#### [Prompt]
Extract each line of the material that follows exactly and omit its pictures.
--- Available data ---
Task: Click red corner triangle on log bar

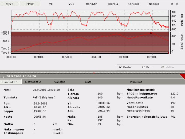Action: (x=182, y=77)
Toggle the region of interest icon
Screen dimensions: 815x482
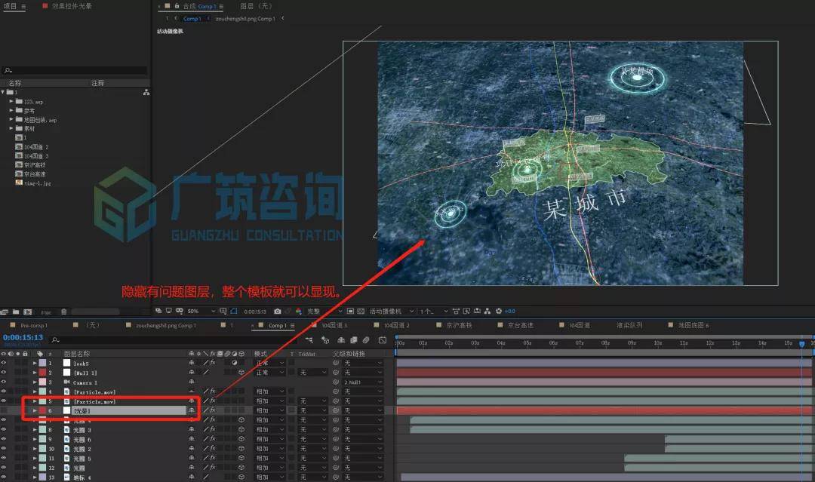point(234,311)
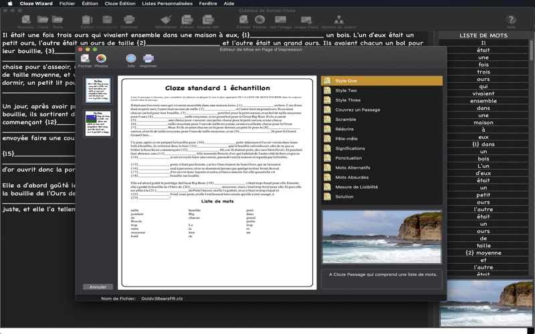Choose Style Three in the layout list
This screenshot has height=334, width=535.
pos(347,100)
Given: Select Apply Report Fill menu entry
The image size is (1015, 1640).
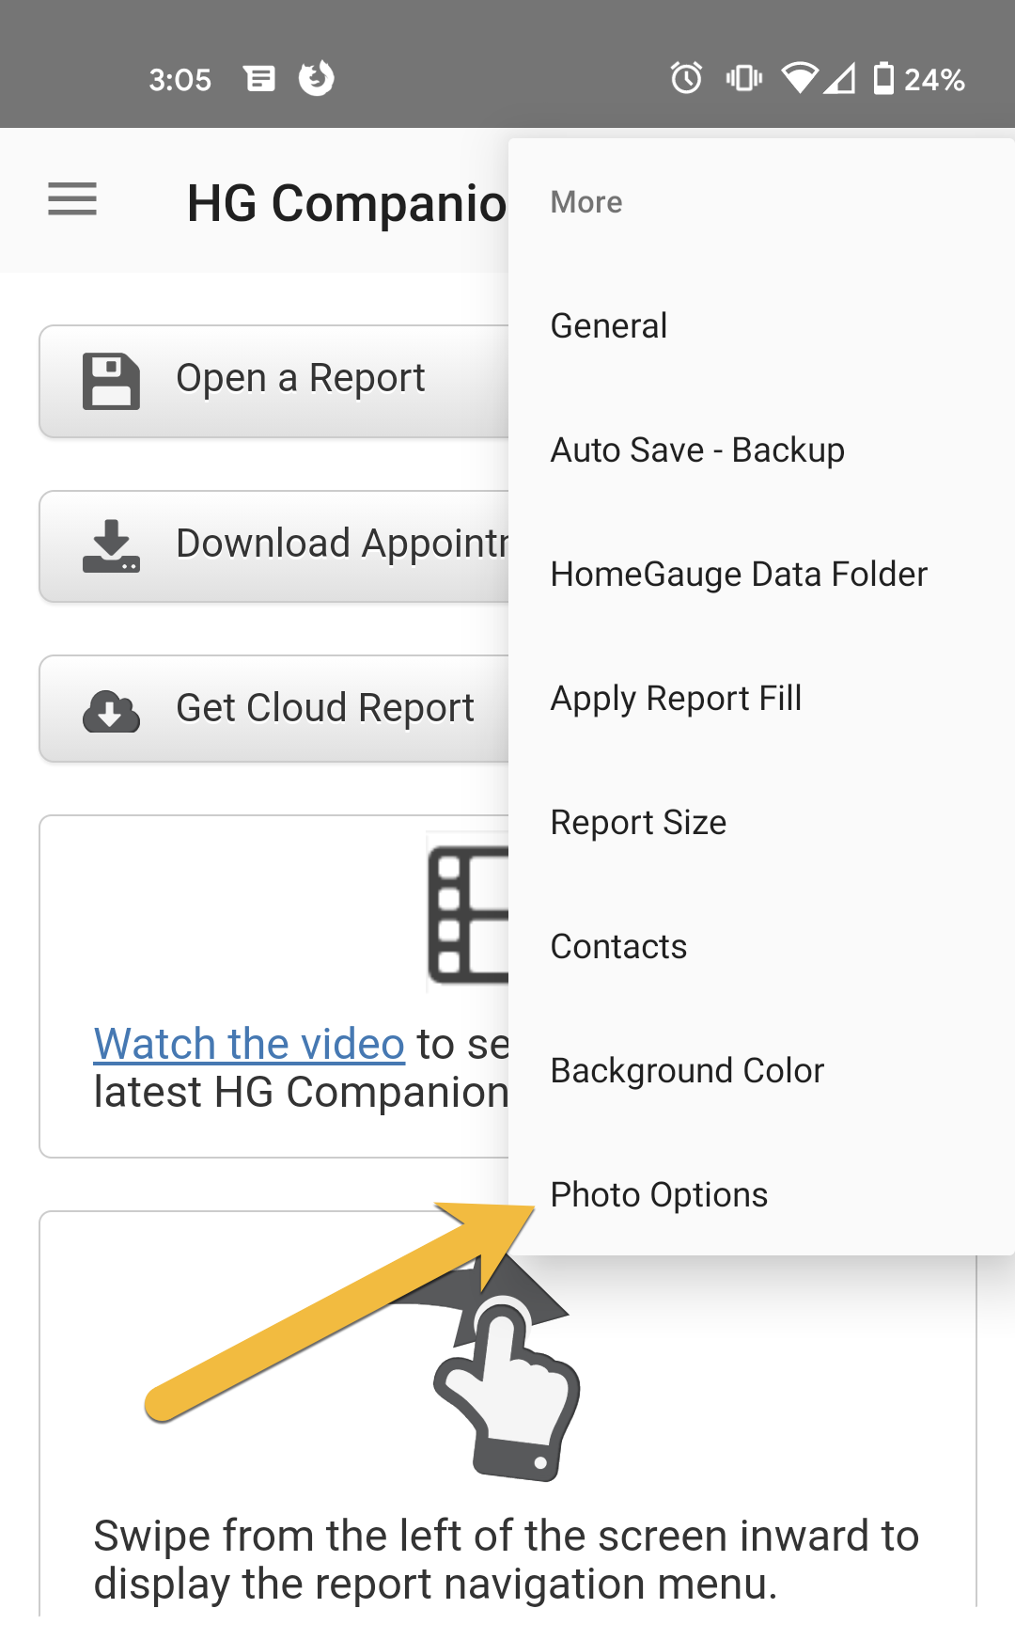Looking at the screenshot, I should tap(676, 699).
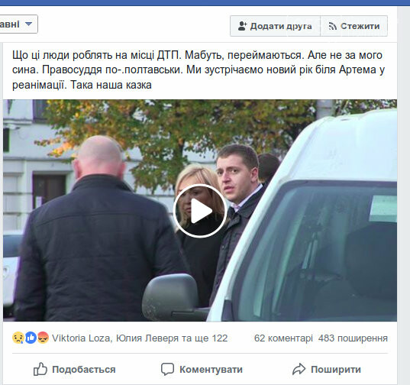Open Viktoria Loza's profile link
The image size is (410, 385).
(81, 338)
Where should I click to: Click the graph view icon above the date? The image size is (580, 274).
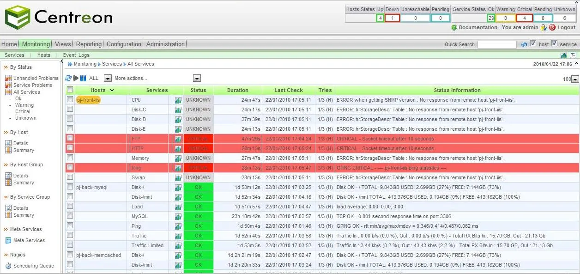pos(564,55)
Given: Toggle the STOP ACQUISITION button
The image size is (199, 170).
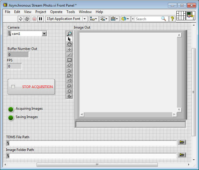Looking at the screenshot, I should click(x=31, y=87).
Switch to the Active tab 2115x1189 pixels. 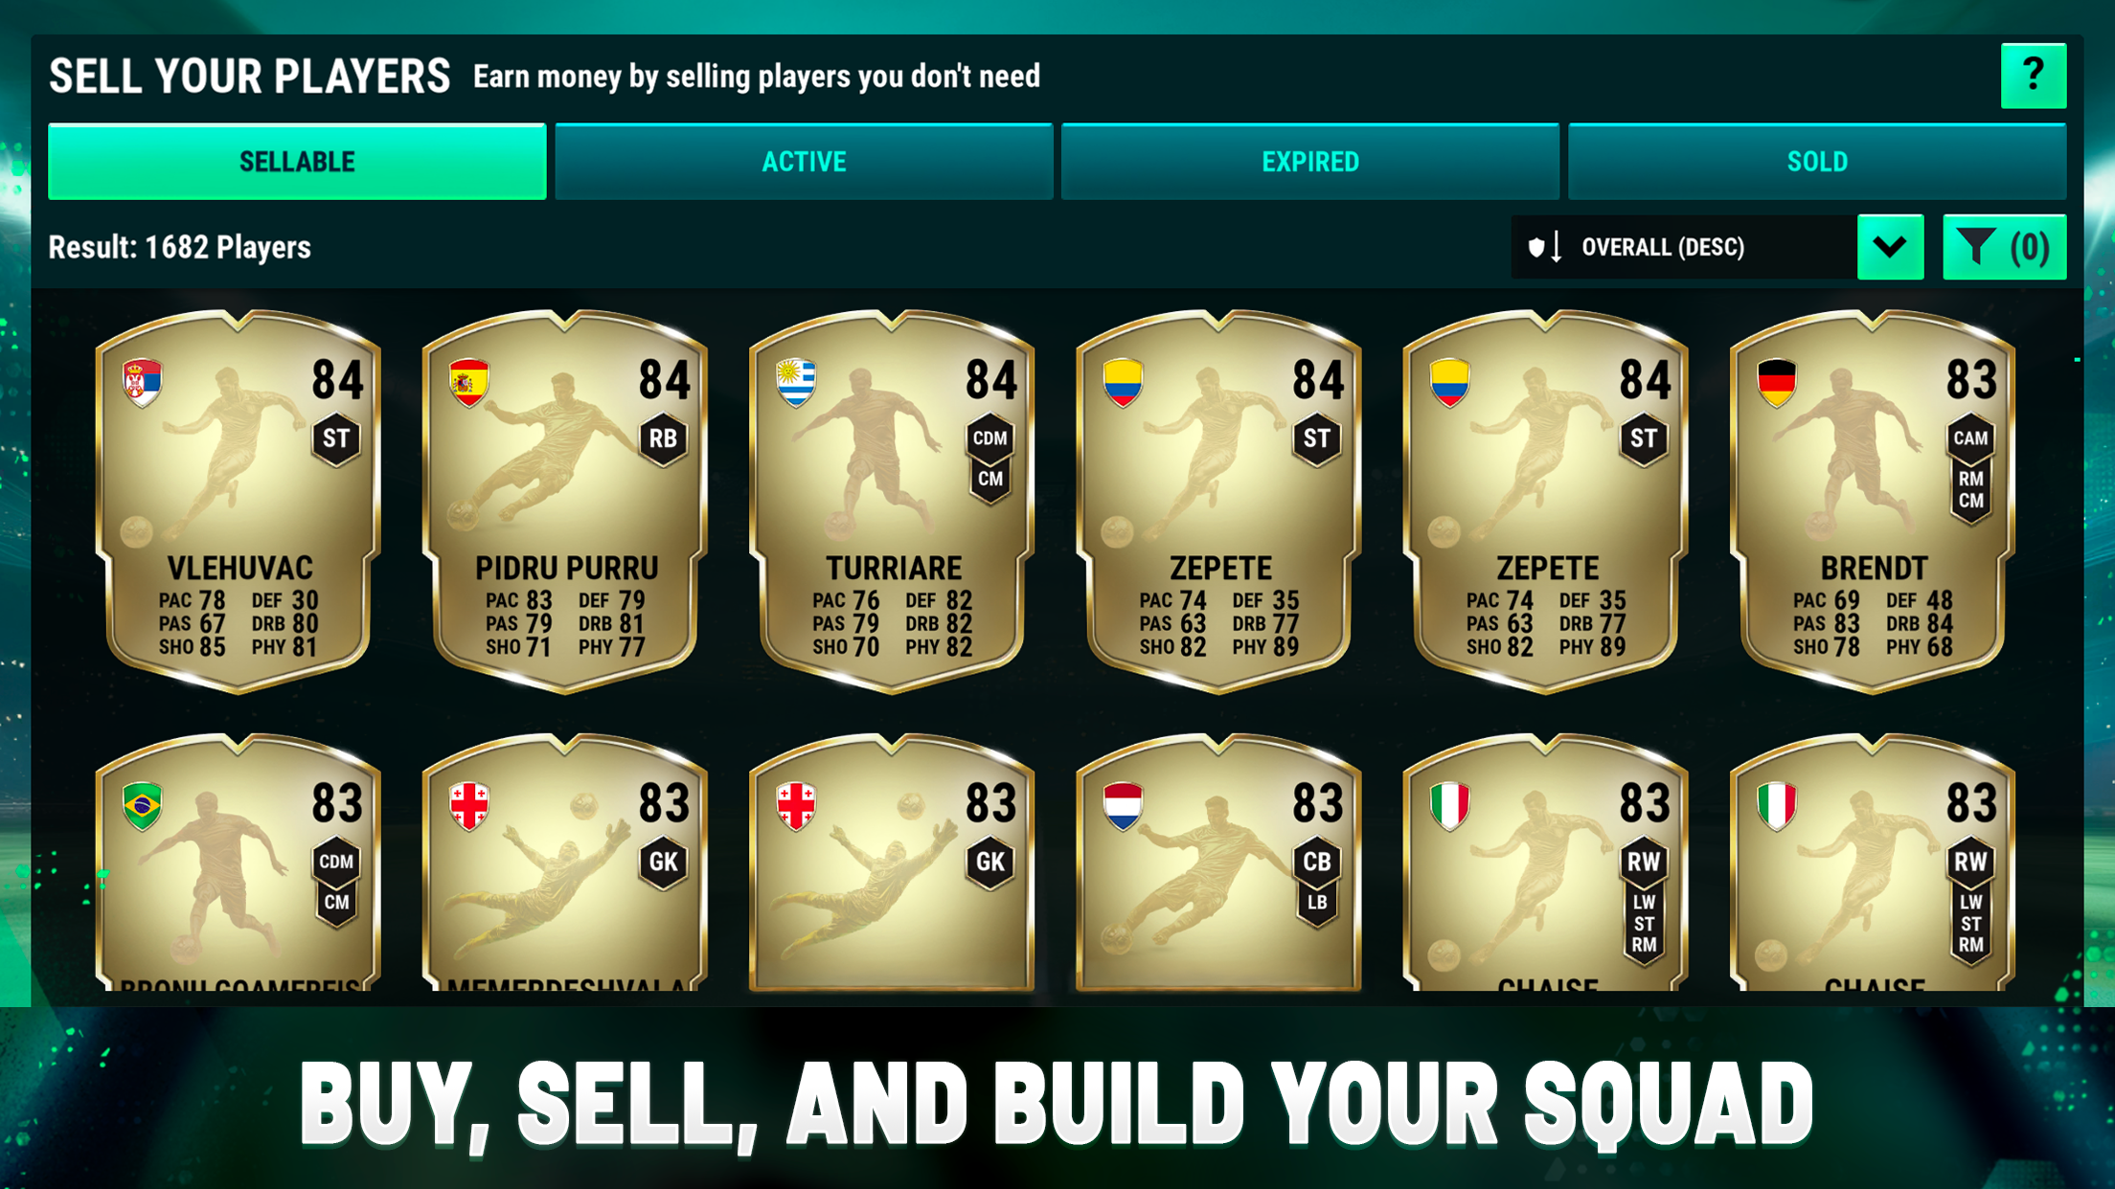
---
#### [Worked solution]
Task: Click red corner triangle on log bar

Action: (x=182, y=77)
Toggle the region of interest icon
Screen dimensions: 815x482
point(234,311)
Choose Style Three in the layout list
This screenshot has height=334, width=535.
pos(347,100)
Given: Select Apply Report Fill menu entry
The image size is (1015, 1640).
Looking at the screenshot, I should tap(676, 699).
Open Viktoria Loza's profile link
The image size is (410, 385).
(81, 338)
Where should I click to: Click the graph view icon above the date? The image size is (580, 274).
pos(564,55)
Given: Toggle the STOP ACQUISITION button
The image size is (199, 170).
Looking at the screenshot, I should click(x=31, y=87).
Switch to the Active tab 2115x1189 pixels. 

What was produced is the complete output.